Note that myeventargs must be inherited from the eventargs class, which is used to wrap the information to be passed. Here we can simply implement the following:

public class MyEventArgs:System.EventArgs    {       public Information object_I;}

Next, let's take a look at how the provider publishes an event and triggers the event:

Class provider {public event d_callback putoutinformation; // publish event private void button1_click () {myeventargs ARGs = new myeventargs ();...... // write information to args. object_ I putoutinformation (this, argS); // triggers the event this. close ();}}

Is it simple, clear, and clear ?! The provider does not need to know the existence of the master class.

Let's take a look at how the master class schedules events and how to obtain the required information when an event occurs.

Class master {public void getinformation () {privoder object_p = new privoder (); // scheduled event object_p. putoutinformation + = new d_callback (this. processinformation );.....} private void processinformation (Object sender, myeventargs e ){..... // PROCESS e. object_ I}

    ......}  

The above code is simple and clear, so I don't have to worry about it any more.
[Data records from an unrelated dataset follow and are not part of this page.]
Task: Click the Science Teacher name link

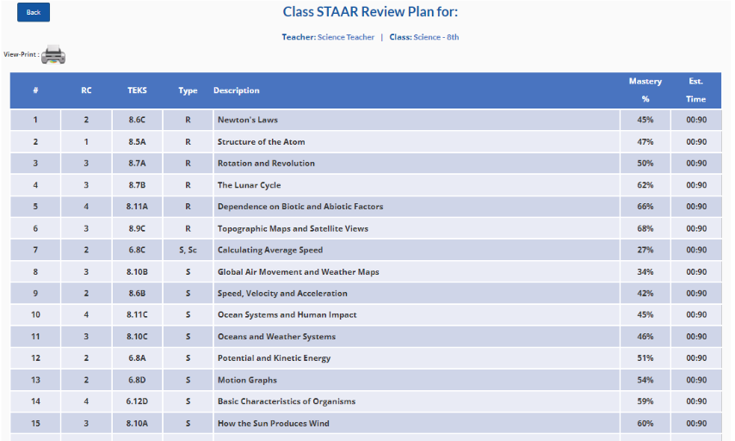Action: click(346, 37)
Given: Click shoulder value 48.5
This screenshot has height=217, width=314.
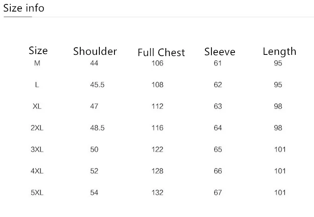Looking at the screenshot, I should click(x=97, y=128).
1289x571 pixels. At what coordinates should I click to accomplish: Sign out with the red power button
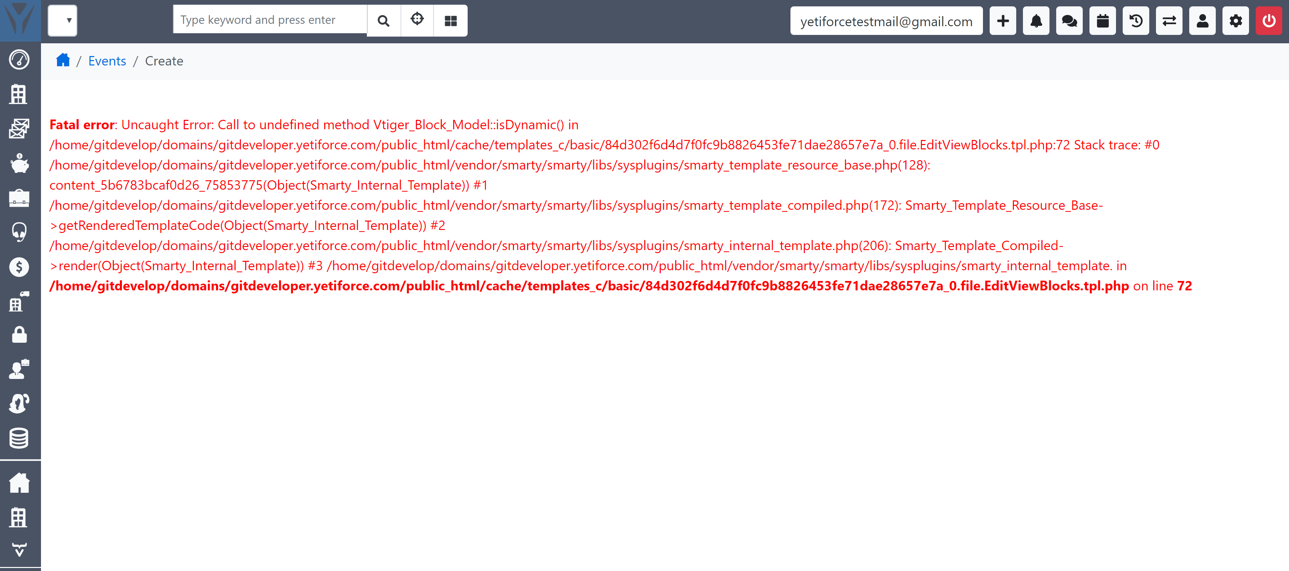click(x=1269, y=21)
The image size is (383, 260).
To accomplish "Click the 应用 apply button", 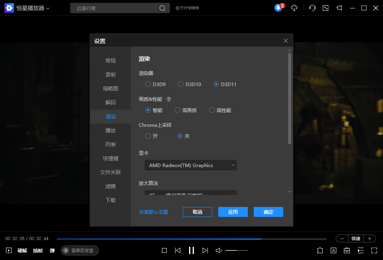I will pos(233,212).
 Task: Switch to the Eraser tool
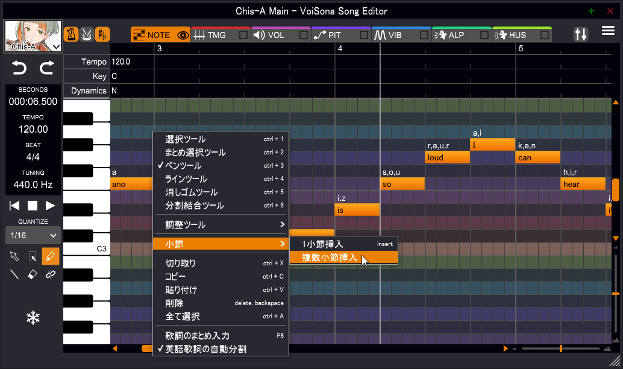(x=33, y=274)
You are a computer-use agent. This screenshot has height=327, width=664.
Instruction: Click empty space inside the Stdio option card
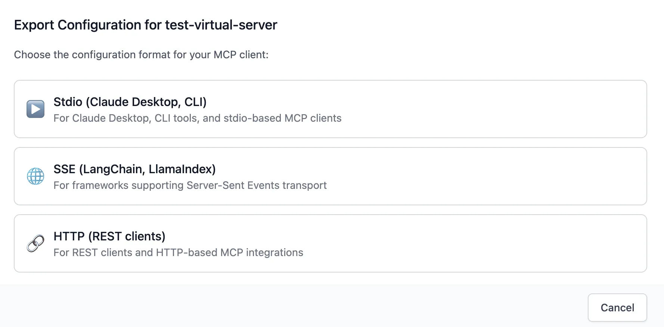click(485, 109)
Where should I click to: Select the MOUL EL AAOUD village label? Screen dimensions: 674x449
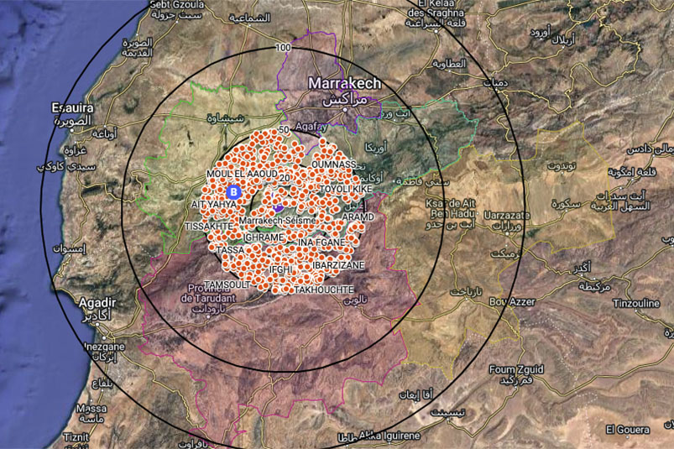point(242,174)
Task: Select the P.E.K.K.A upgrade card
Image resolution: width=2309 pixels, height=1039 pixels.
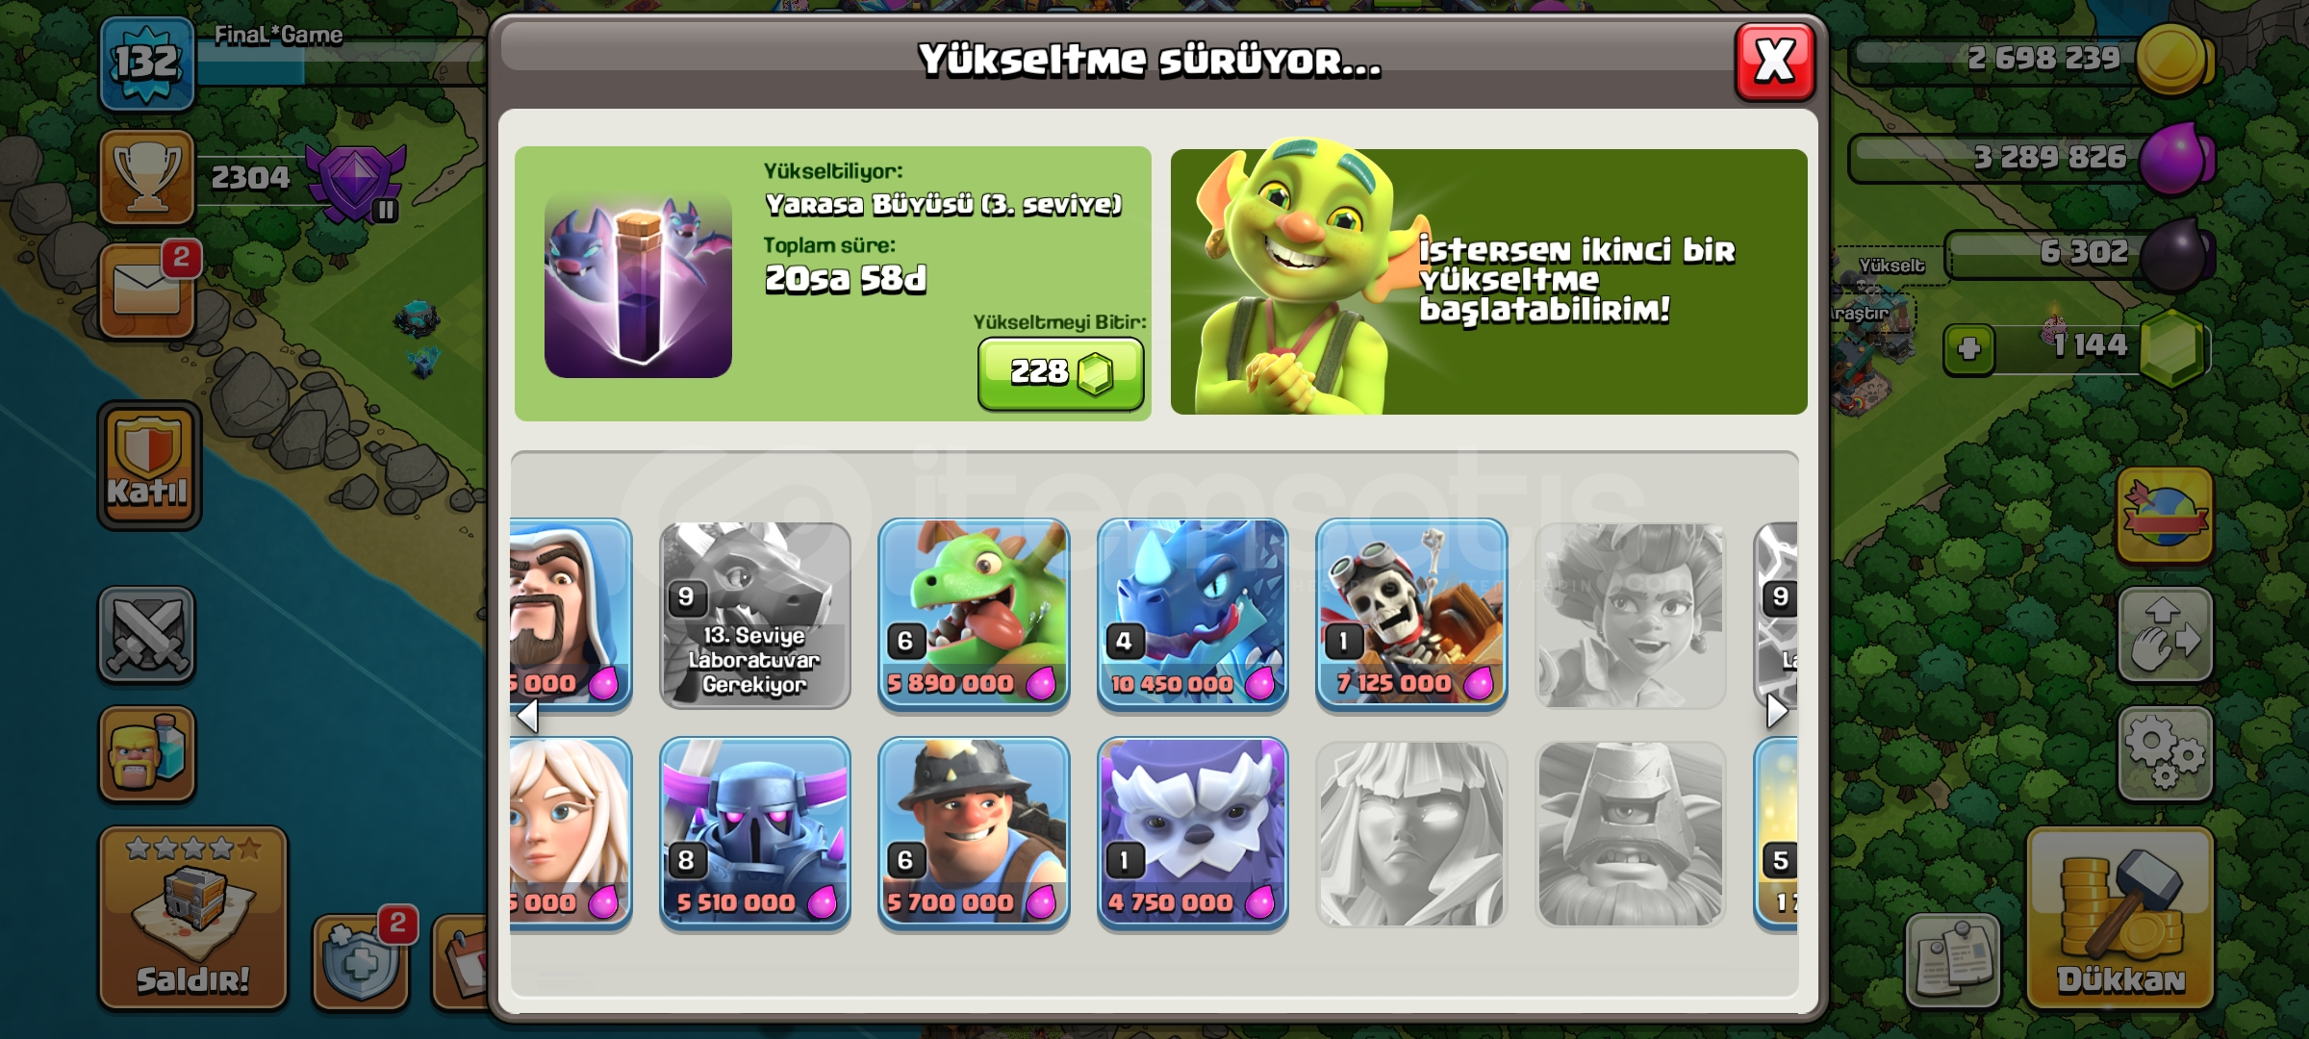Action: [755, 834]
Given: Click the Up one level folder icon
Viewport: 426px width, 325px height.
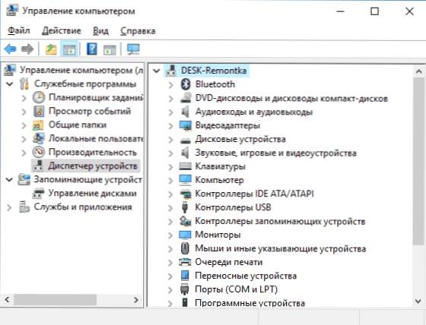Looking at the screenshot, I should (51, 49).
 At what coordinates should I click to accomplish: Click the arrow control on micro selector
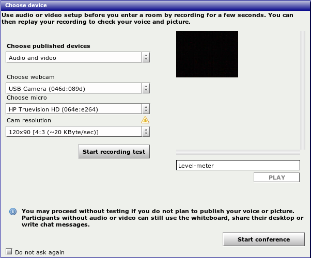coord(146,109)
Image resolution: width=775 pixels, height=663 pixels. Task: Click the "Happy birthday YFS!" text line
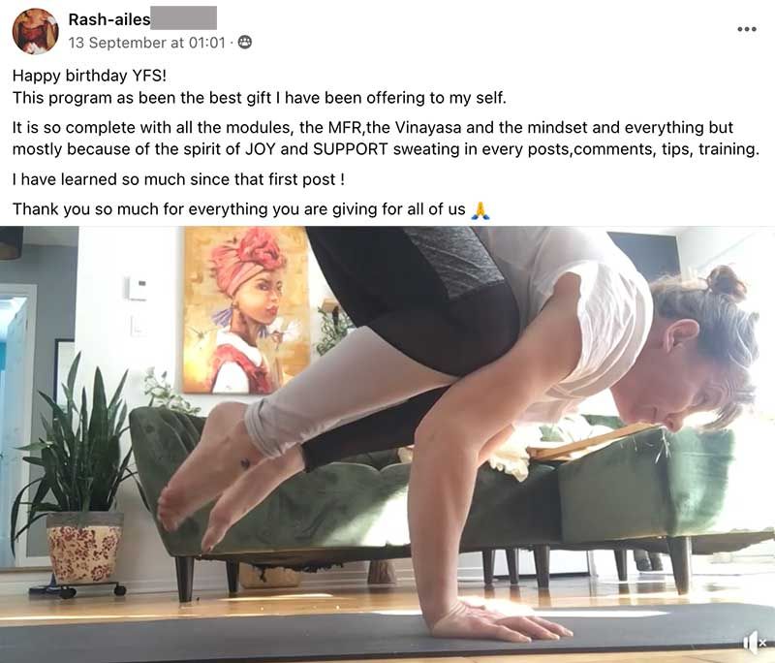[89, 76]
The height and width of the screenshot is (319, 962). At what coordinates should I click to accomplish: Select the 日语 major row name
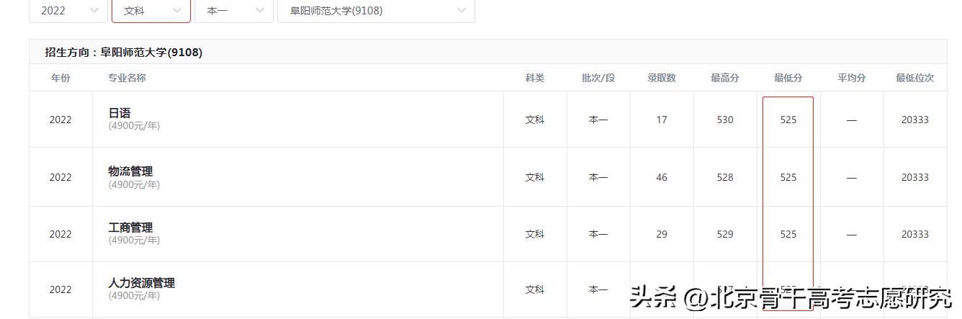(x=120, y=113)
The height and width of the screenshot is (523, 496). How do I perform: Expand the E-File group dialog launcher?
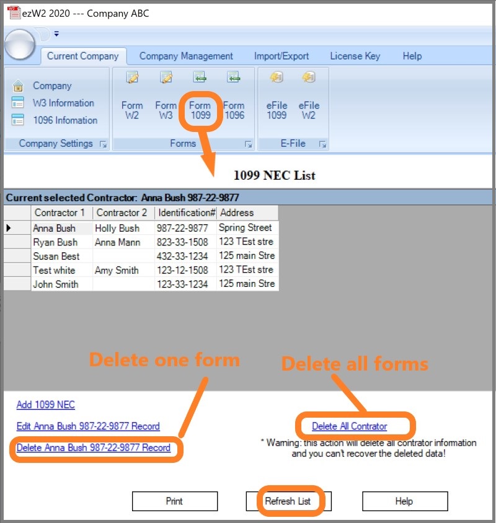coord(322,144)
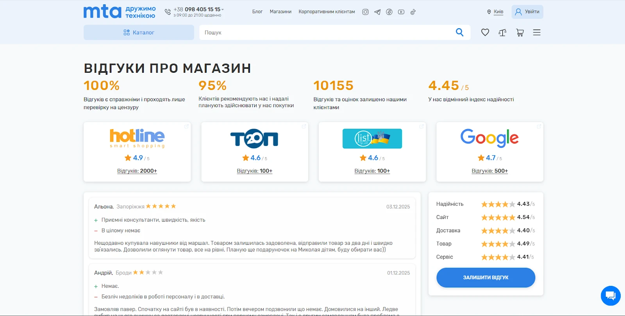Click the Увійти login button

tap(527, 12)
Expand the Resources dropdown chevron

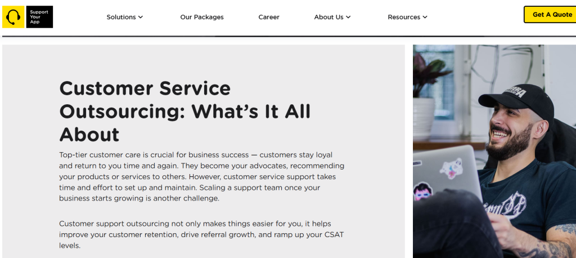pyautogui.click(x=425, y=17)
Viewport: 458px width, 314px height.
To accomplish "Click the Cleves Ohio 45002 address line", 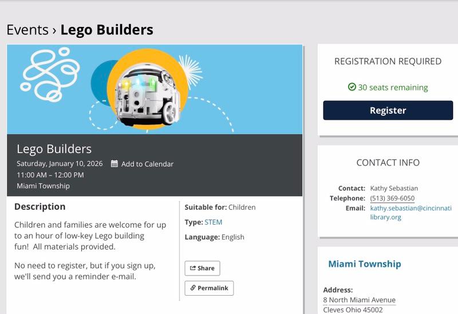I will point(353,310).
C # is a fully object-oriented language. Compared with C ++, C # removes global variables and global functions, and introduces common features of object-oriented programming such as events and attributes. Because global variables are not available, you must find another solution in C # To solve inter-class communication problems, the event mechanism provided by C # is just a good solution to such problems. Although C # can also simulate C ++ to complete communication through static storage zone or stack replication, however, these methods give people the feeling that they are clumsy and not elegant. Therefore, when you cannot find a better way to implement inter-class communication, use the event mechanism.